Tels étant le but et le point de départ de la présente décision à l'égard des affaires communes et de la manière de les administrer, il va de soi qu'une des conditions fondamentales en est le maintien de la Constitution hongroise.

Article 25.

Une autre condition fondamentale est la mise en vigueur du régime constitutionnel complet dans les autres Pays et Provinces de Sa Majesté, car, en ce qui concerne les relations communes, la Hongrie ne pourrait se mettre en rapport avec ces pays que par l'intermédiaire de leur représentation constitutionnelle. Aussi Sa Majesté a-t-elle exprimé le voeu d apporter un changement à l'ancien mode de délibérer sur ces affaires, en octroyant la Constitution à ses autres pays. Sa Majesté trouve, par conséquent, que leur influence constitutionnelle ne saurait plus être, désormais, négligée dans la direction des affaires communes.

Article 26.

Se basant sur les deux conditions fondamentales susdites, les affaires communes seront traitées de la manière suivante :

Article 27.

Il sera établi un ministère commun pour les affaires qui, étant véritablement communes, ne relèveraient ni du gouvernement de la Couronne hongroise, ni de celui des autres pays de Sa Majesté. Ce ministère ne dirigera pas, outre le gouvernement commun, les affaires particulières des deux pays, ni de l'un ni de l'autre, et n'y exercera aucune influence. Chaque membre de ce ministère sera responsable pour tout ce qui touche sa sphère d'activité. De même, le ministère entier sera responsable pour les décisions officielles prises collectivement.

Article 28.

Pour toute la partie des affaires communes qui ne rentre pas exclusivement dans les attributions du gouvernement, la Hongrie ne juge pas opportun l'établissement d'un Conseil général d'empire (Reichsrat), ni d'un parlement commun ou central, sous quelque dénomination que ce soit, et n'accepte aucune de ces institutions. Mais elle s'attache à ce qui découle de l'auguste discours du trône prononcé par Sa Majesté, où Elle désigne la Pragmatique sanction comme point de départ : c'est-à-dire que les pays de la Couronne hongroise dans leur ensemble, d'une part, et les autres pays et provinces de Sa Majesté pris ensemble, d'autre part, doivent être considérés chacun en soi comme partie absolument égale en droit. Par conséquent, la parité complète est une condition inéluctable pour la direction des affaires communes des deux parties.

Article 29.

- **Consigne A**: D'après l'extrait sur les affaires communes, de quoi chaque membre du ministère commun sera-t-il responsable ?
- **Consigne B**: Extrayez tel quel un passage de l'extrait sur les affaires communes : commencez aux mots « Article 26. » et arrêtez-vous après « officielles prises collectivement. ».

Enregistrements de pointage pour texte et éléments:
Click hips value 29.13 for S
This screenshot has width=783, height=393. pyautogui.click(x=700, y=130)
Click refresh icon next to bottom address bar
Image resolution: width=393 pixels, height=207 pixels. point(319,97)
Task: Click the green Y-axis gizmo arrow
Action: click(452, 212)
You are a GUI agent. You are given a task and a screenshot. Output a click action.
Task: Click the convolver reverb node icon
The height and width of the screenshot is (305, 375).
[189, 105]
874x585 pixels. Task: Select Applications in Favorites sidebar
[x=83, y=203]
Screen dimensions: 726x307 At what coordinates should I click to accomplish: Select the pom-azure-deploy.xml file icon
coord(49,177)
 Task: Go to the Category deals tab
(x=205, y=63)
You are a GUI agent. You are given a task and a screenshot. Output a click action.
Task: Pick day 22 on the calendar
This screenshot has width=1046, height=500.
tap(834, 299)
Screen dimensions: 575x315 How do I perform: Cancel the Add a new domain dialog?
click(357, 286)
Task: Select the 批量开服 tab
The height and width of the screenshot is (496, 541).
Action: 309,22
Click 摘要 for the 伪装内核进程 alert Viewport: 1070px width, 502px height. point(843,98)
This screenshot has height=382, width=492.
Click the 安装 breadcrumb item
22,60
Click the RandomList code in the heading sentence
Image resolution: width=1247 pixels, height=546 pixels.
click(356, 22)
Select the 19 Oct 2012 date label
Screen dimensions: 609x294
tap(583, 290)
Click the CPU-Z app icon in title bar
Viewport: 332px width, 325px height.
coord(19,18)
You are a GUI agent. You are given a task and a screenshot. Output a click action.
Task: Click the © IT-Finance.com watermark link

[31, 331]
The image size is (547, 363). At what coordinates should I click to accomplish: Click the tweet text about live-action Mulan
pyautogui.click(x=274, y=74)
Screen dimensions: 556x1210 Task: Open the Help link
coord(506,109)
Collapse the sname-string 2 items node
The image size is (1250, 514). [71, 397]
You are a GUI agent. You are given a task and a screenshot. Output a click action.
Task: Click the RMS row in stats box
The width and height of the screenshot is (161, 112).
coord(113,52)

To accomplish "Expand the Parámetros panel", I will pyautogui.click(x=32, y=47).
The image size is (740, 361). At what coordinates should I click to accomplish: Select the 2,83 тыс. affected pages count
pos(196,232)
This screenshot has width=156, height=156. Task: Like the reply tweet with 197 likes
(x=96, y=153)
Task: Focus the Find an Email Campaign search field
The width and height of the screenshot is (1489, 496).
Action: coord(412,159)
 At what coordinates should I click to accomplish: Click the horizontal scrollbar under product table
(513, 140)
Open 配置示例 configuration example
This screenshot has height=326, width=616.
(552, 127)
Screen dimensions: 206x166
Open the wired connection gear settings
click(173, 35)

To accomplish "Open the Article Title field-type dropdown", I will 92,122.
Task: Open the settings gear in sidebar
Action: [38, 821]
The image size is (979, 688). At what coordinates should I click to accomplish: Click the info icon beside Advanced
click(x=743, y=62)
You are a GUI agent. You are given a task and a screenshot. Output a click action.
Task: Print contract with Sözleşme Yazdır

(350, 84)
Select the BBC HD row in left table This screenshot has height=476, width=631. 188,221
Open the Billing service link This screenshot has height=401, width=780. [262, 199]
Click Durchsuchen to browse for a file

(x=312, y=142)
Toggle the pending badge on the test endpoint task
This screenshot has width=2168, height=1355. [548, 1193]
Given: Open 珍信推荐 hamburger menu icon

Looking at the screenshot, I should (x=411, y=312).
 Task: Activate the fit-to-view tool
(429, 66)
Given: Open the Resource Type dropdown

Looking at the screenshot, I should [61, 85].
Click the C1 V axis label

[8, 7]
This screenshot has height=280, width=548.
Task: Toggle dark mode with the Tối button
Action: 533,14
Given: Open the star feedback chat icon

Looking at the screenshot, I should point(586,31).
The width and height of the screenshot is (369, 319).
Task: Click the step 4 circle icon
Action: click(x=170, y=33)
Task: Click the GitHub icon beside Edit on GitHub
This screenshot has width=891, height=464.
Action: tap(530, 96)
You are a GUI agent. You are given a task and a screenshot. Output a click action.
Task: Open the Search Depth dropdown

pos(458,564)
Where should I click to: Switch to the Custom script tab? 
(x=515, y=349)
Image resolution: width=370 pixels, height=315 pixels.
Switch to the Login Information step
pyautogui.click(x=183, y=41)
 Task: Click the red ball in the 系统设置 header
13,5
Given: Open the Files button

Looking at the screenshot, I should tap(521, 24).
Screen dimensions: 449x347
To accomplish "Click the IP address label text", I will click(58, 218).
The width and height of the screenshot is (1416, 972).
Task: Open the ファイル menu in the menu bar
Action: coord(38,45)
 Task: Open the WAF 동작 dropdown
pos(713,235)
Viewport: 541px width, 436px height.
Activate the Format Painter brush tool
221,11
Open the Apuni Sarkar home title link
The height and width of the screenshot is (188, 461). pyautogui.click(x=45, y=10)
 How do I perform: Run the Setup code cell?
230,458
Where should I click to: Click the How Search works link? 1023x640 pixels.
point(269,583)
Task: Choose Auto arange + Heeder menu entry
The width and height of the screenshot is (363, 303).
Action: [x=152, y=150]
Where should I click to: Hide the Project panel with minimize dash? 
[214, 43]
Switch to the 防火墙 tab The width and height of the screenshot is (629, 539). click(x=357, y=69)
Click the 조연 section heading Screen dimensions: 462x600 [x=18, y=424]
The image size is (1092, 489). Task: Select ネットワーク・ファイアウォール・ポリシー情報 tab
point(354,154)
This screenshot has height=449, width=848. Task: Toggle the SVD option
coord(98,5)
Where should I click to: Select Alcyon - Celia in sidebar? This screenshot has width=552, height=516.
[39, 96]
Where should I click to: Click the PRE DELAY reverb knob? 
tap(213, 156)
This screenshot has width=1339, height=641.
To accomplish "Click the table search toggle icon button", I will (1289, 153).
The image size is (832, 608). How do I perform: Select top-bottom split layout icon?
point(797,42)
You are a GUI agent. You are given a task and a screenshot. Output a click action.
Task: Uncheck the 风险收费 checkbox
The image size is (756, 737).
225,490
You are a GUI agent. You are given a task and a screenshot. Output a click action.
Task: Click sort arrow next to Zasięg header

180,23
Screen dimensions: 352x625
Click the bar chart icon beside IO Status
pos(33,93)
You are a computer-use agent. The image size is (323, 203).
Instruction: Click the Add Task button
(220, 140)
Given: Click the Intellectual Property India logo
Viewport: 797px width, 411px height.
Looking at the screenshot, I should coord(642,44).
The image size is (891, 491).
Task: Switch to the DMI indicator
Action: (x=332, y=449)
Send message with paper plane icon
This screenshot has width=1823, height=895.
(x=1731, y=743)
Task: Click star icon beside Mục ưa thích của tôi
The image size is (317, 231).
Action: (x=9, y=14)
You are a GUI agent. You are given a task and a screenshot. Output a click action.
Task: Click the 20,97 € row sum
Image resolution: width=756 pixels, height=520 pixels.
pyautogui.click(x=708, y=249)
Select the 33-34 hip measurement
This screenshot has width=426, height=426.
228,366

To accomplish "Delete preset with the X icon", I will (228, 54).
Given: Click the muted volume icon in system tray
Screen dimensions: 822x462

- **Résultat A**: De tout ce qui touche sa sphère d'activité.

- **Résultat B**:
Article 26.

Se basant sur les deux conditions fondamentales susdites, les affaires communes seront traitées de la manière suivante :

Article 27.

Il sera établi un ministère commun pour les affaires qui, étant véritablement communes, ne relèveraient ni du gouvernement de la Couronne hongroise, ni de celui des autres pays de Sa Majesté. Ce ministère ne dirigera pas, outre le gouvernement commun, les affaires particulières des deux pays, ni de l'un ni de l'autre, et n'y exercera aucune influence. Chaque membre de ce ministère sera responsable pour tout ce qui touche sa sphère d'activité. De même, le ministère entier sera responsable pour les décisions officielles prises collectivement.